[DOCUMENT EXCERPT Boundary: Start]
Even before I became a couples counselor and online couples therapist, I’ve been a “hopeless romantic” and had grand expectations in a relationship. Growing up, I loved the idea of love. I watched movies where both partners overcome some kind of obstacle to finally realize their need for the other, they confess their undying love, then live happily ever after. The End.
I loved this idea growing up, because it just seemed so natural. It seemed like such a stark difference from the real-world relationships that were constantly falling apart around me. I realized that my idealization of relationships in the movies led me to develop some unrealistic expectations about relationships in my real life.
I’m sure I’m not the only one. As many of us grow up surrounded by fantasy relationships, when we’re faced with the prospect of building a relationship with another flawed human being, we may balk at their flaws and foibles, thinking “But you’re supposed to be perfect for me! Where’s my happily ever after??” Not realizing that there are always going to be unavoidable flaws even in the happiest of relationships.
Needs vs. Expectations in Relationships
Now that’s not to say that you have to accept every flaw your partner brings to the table. Everyone has their dealbreakers and standards, and that’s 100% ok! If you can’t handle a long-distance relationship, or don’t want to date someone who has children, or even just don’t want to date a vegetarian, that’s totally up to you, and as long as you communicate productively why the relationship won’t work, no harm done!
There are also incredibly realistic expectations to have, like expecting your partner to help with cooking and cleaning, and to contribute to the household finances. You can’t expect them to like all of your friends, but you CAN expect them to be pleasant to them. If these needs and expectations are not being met, talk to your partner, and find a way to change those pronto!
3 Unrealistic Expectations in Love
Expectations become unrealistic when they’re things about your partner that can’t be changed, or things that no human being can reasonably expect from themselves OR their partner. Below are three of the most common unrealistic expectations that lead to feelings of dissatisfaction in a partner.
Unrealistic Relationship Expectation #1: “I have to be perfect.”
As a couples therapist, I work with many couples who feel this pressure to be perfect for their partner, often stating their fear that sharing their weaknesses will somehow diminish the quality of their relationship and their value in the eyes of their partner.
These feelings of insecurity often lead to one or both partners tip-toeing around each other, neglecting to share their needs or fears, forfeiting the opportunity to experience a true, genuine connection with each other.
[DOCUMENT EXCERPT Boundary: End]
[EXTRACTED DATA Boundary: Start]
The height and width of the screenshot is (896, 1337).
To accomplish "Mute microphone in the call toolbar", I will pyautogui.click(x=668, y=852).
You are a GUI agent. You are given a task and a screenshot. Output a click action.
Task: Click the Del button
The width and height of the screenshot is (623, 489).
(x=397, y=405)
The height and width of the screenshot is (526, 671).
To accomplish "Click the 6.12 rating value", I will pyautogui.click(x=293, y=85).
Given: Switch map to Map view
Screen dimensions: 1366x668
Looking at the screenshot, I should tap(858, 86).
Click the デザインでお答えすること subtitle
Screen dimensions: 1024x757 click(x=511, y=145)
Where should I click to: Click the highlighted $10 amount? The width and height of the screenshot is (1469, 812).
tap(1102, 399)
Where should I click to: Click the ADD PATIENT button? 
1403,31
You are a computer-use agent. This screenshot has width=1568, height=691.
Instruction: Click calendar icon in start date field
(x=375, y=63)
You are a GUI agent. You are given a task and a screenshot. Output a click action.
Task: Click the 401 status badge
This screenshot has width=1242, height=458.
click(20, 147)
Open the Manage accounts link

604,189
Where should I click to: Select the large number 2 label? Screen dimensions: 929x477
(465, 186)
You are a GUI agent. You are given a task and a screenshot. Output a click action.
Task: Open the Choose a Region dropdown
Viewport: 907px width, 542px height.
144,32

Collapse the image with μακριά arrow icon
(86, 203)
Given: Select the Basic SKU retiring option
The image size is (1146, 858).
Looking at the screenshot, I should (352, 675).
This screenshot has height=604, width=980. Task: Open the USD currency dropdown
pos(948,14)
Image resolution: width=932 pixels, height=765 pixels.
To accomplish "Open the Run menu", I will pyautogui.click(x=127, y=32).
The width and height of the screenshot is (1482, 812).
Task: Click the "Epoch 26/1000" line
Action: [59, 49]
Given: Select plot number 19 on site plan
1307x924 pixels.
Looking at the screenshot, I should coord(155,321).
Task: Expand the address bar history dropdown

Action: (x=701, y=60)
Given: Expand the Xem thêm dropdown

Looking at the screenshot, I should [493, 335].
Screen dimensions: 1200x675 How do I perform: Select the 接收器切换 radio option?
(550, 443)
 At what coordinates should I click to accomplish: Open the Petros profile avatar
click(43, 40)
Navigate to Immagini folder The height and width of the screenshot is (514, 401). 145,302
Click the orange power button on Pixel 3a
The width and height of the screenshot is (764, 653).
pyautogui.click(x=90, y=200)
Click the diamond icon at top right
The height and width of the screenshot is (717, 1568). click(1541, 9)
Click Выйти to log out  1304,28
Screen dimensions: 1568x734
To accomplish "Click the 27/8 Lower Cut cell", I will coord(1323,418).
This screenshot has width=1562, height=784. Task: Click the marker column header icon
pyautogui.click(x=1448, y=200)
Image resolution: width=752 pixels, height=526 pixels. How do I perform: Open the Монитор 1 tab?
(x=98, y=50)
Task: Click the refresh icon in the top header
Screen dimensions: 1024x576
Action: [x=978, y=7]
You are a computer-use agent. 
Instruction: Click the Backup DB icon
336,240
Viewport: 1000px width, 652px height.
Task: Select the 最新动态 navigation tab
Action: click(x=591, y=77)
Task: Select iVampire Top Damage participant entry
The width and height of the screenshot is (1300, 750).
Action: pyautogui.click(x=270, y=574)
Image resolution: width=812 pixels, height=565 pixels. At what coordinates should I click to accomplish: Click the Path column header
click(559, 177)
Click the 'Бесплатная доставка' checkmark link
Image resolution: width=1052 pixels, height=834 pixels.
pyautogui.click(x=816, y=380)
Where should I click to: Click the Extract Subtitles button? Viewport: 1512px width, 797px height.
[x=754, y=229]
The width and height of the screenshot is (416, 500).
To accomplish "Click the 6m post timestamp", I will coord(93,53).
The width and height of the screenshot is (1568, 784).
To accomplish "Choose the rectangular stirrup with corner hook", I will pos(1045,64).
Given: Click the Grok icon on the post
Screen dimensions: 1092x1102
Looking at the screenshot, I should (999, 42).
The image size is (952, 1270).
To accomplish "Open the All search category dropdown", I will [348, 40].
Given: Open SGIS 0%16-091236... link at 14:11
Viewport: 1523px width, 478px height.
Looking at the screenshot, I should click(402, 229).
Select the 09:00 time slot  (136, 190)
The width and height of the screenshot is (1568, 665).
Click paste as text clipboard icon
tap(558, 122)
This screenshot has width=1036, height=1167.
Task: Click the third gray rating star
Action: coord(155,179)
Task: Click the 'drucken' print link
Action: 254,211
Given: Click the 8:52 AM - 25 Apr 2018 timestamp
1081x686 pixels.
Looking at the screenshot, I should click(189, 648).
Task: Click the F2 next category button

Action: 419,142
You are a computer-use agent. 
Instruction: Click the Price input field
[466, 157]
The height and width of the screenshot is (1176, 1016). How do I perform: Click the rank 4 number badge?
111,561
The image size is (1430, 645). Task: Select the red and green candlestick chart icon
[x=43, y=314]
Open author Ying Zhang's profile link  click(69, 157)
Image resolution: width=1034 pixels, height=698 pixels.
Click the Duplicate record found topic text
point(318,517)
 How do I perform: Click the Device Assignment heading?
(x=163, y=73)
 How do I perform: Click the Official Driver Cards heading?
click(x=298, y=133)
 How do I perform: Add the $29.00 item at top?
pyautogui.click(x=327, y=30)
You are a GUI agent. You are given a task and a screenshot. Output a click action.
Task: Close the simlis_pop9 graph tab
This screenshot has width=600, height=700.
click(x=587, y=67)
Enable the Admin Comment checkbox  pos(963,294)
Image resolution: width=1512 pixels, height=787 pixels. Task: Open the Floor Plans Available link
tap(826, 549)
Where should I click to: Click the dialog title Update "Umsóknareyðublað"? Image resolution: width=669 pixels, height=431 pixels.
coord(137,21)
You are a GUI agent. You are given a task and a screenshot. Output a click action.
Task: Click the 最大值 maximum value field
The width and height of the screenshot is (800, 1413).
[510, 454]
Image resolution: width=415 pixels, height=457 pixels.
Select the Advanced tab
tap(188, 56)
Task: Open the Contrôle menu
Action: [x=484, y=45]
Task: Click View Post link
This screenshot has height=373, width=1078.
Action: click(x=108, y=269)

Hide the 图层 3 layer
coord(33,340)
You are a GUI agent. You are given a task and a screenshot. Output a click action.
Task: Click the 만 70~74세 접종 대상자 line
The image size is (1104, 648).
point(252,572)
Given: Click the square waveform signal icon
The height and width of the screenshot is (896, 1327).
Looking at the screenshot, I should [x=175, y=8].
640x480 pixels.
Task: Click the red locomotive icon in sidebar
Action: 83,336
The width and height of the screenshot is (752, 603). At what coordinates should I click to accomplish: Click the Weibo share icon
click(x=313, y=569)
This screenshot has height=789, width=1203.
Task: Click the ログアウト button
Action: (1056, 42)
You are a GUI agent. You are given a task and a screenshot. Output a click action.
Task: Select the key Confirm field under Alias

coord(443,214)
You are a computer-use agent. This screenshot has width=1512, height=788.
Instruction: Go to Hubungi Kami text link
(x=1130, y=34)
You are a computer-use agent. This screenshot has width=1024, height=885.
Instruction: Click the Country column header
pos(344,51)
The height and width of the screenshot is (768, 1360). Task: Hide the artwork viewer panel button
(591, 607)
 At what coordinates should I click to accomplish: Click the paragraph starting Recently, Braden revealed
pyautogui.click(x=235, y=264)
[EXTRACTED DATA Boundary: End]
▶ _WHAT IS EXPECTED_: Please resume the article on unrealistic expectations in relationships, picking up right after its final sentence.

▶ _EXPECTED ANSWER_:
The need for perfection is detrimental because no human being in the history of forever has ever been faultless. Furthermore, perfectionism results in unsatisfactory relationships because there is a lack of depth and meaning when you are only sharing what you believe to be the best parts of you. In fact, vulnerability connects us.
A partnership is about sharing life together. To share life with another person is to offer them your whole heart with the hope that you are both able and willing to accept and love each other fully — accepting the good with the bad.
When this kind of intimacy happens, it creates a true partnership, a bond full of depth and meaning with a person who you feel safe to rely on, through both the difficulties of life and the joys.
Unrealistic Relationship Expectation #2: “This relationship is about meeting MY needs.”
Living in an individualistic society, we can often place more emphasis on what I can get out of a relationship, or where our partner is failing to meet my needs.
It is important for partners to understand how to meet each other’s needs in a way that provides safety and security in the relationship. However, we can be so focused on what our needs are, that we fail to see what our partners are needing from us and wind up neglecting them.
Partnership requires togetherness. Togetherness requires the courage to see beyond yourself into another person’s world. Consider your partner’s perspective, what they need, and how you can fulfill them. Doing this can create a community dynamic in your relationship, where you know that you and your partner are looking out for one another, that you’re not in this alone.
Unrealistic Expectation #3: “You should be my everything.”
In my role as a marriage counselor and couples therapist, I’ve noticed this narrative increasing in the couples I’ve seen: a relationship expectation that their partner needs to be their everything.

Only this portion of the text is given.